Por Gonzalo Andrés Castillo
Redactor especialista en finanzas y mercado de capitales
La carrera espacial entre Elon Musk y Jeff Bezos se intensificó, con ambos multimillonarios redoblando esfuerzos para asegurar una presencia dominante en la Luna, en medio de una competencia global que también incluye a China.
En 2026, SpaceX reorientó su enfoque desde Marte hacia la Luna, priorizando la construcción de una base lunar denominada Moonbase Alpha que serviría tanto como plataforma de lanzamiento de satélites como punto estratégico para una red de infraestructura de inteligencia artificial en órbita. Musk hizo este cambio después de años de centrarse en la colonización marciana, argumentando que la Luna ofrecía un camino más inmediato para avanzar en objetivos ambiciosos de exploración y asentamientos humanos.
El cambio de prioridad también llega en un año clave para SpaceX, que se prepara para una oferta pública inicial (IPO) que según algunas estimaciones podría valorarla en más de USD 1 billón —lo que potenciaría su posición financiera para estos proyectos a largo plazo—.
Al mismo tiempo, Blue Origin ajustó su estrategia, cerrando su negocio de turismo suborbital para concentrar recursos en su programa lunar Blue Moon, con el objetivo de realizar una misión no tripulada a la superficie lunar este año.

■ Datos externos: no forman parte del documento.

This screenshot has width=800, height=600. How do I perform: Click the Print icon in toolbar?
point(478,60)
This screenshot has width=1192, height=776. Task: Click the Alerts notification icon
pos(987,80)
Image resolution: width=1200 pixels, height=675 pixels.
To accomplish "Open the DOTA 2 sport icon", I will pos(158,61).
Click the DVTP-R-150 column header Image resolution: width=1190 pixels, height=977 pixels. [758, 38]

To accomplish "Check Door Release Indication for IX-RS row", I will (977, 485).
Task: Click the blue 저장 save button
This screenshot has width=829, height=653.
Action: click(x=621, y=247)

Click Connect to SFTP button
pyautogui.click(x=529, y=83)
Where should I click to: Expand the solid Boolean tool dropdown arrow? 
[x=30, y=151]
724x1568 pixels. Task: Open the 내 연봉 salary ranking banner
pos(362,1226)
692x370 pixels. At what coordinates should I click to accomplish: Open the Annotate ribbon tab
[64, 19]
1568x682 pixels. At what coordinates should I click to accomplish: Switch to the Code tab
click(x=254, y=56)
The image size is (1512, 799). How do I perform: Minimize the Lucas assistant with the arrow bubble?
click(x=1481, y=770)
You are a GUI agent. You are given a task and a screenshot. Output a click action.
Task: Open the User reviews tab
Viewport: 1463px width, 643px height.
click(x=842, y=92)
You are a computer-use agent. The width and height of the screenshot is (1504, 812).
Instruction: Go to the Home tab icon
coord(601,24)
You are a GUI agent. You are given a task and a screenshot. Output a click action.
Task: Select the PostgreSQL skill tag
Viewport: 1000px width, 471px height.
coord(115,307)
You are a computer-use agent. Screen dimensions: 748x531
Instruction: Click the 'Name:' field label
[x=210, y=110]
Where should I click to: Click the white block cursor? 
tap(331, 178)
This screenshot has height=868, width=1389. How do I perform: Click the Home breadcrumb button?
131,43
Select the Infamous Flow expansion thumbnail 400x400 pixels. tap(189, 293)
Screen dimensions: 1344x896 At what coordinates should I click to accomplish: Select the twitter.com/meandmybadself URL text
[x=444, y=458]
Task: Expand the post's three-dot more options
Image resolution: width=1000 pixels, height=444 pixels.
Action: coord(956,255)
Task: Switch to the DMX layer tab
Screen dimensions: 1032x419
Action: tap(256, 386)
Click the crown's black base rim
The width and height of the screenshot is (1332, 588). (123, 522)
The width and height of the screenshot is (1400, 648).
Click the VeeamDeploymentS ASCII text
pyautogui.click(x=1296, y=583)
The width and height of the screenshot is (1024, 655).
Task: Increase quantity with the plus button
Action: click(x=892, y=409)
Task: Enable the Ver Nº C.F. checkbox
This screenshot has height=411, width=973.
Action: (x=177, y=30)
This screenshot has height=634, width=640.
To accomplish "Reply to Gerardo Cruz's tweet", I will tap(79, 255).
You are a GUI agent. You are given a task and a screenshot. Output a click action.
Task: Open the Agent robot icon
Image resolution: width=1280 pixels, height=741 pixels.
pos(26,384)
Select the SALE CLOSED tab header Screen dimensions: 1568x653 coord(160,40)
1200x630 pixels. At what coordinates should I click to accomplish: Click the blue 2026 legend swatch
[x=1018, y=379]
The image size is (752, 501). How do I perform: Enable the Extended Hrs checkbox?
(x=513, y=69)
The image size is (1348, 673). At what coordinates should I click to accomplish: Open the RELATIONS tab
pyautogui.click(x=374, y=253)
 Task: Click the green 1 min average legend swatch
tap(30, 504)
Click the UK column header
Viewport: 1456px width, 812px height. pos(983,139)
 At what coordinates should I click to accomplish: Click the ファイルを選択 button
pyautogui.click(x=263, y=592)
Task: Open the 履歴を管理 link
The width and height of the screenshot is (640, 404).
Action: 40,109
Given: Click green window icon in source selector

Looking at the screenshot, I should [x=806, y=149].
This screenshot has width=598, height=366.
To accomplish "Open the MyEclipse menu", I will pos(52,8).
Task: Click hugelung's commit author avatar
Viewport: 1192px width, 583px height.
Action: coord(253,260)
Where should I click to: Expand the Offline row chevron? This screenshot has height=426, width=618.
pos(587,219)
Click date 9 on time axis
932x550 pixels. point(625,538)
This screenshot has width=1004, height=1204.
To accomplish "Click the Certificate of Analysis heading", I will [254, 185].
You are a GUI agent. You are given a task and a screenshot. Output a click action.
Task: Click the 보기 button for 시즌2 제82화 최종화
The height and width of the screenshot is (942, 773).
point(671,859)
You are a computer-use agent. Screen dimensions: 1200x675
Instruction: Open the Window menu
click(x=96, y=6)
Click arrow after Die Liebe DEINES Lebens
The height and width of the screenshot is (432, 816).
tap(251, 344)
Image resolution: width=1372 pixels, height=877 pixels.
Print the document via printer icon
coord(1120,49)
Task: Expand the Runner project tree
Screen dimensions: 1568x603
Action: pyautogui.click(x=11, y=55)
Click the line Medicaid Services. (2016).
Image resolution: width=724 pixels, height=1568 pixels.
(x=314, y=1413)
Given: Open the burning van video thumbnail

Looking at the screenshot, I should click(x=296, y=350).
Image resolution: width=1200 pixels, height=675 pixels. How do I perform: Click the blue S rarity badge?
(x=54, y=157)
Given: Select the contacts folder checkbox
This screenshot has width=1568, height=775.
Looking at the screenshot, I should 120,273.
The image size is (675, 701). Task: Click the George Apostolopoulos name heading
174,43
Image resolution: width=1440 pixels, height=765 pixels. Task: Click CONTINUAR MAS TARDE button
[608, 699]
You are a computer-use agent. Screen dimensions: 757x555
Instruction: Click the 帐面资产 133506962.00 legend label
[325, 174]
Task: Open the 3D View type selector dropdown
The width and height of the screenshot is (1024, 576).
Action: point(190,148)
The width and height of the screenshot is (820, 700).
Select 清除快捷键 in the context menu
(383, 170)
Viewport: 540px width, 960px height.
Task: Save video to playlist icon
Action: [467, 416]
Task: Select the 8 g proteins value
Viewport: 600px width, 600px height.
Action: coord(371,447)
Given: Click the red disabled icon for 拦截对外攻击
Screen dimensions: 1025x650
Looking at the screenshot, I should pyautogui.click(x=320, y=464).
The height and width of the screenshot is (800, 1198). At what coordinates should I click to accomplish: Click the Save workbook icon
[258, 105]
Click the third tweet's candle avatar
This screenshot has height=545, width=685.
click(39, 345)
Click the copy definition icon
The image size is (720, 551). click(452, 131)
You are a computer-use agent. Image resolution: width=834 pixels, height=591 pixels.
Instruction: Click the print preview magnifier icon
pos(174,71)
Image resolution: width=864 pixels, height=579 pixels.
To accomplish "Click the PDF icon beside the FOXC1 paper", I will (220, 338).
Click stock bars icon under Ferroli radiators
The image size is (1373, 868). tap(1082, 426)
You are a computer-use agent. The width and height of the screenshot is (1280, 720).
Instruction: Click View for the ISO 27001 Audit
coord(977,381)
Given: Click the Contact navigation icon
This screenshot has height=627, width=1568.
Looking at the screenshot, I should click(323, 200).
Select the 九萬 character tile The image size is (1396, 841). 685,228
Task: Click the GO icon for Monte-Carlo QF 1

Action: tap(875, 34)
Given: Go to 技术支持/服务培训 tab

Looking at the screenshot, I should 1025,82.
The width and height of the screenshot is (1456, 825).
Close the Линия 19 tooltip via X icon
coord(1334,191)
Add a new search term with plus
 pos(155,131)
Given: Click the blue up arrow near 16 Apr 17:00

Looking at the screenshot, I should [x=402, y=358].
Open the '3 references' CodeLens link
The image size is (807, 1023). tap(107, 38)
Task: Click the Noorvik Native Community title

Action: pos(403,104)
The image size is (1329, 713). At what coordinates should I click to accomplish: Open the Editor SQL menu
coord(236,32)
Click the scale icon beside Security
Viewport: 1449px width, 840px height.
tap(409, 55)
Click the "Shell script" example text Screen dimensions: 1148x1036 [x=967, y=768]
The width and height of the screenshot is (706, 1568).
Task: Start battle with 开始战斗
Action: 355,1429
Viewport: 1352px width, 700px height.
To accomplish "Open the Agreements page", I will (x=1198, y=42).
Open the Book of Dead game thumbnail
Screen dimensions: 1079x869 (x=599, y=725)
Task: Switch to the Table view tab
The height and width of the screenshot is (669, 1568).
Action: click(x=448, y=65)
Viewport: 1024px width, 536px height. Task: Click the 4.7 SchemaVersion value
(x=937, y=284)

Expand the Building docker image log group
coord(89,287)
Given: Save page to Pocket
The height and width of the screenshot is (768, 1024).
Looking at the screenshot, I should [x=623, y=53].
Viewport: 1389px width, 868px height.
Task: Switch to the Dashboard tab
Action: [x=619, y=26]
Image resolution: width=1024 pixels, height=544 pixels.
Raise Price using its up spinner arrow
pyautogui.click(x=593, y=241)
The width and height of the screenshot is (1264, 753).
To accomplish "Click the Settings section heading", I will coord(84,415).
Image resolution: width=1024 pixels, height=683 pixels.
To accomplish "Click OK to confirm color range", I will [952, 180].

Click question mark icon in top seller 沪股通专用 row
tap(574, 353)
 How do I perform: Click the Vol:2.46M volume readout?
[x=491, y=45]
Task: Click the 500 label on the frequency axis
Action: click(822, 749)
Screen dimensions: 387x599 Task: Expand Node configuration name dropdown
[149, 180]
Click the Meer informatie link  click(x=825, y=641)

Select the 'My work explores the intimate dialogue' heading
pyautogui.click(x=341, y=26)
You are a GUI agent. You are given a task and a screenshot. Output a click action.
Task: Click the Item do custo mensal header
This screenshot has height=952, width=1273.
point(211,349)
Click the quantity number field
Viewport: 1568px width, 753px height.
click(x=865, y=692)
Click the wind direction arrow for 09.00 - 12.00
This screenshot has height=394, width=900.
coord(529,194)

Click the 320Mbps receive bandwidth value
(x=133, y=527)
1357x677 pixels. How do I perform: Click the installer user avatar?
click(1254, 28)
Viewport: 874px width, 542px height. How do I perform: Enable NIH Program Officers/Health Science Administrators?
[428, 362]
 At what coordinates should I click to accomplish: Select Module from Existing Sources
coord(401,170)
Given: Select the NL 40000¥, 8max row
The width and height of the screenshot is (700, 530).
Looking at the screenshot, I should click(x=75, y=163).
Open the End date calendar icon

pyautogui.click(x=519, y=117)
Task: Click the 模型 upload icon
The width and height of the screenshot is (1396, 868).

Esta iniciativa forma parte del programa Artemis de la NASA, que busca retornar astronautas al satélite antes de fines de la década, y ambos consorcios reciben financiamiento significativo del gobierno estadounidense para sus desarrollos de tecnología lunar.
La rivalidad se ha traducido en un aumento de atención y recursos en la industria aeroespacial: otras empresas del sector informaron que vieron un incremento en el interés de inversores tras los anuncios de Musk y Bezos, lo que podría acelerar aún más la innovación y el gasto en misiones, infraestructura y servicios relacionados con la exploración lunar.
Este duelo también tiene un componente geopolítico claro: China anunció su propia meta de aterrizar astronautas en la Luna para 2030, presionando a las compañías estadounidenses y a los proyectos públicos a acelerar sus cronogramas y asegurar una posición de liderazgo tecnológico en el espacio profundo.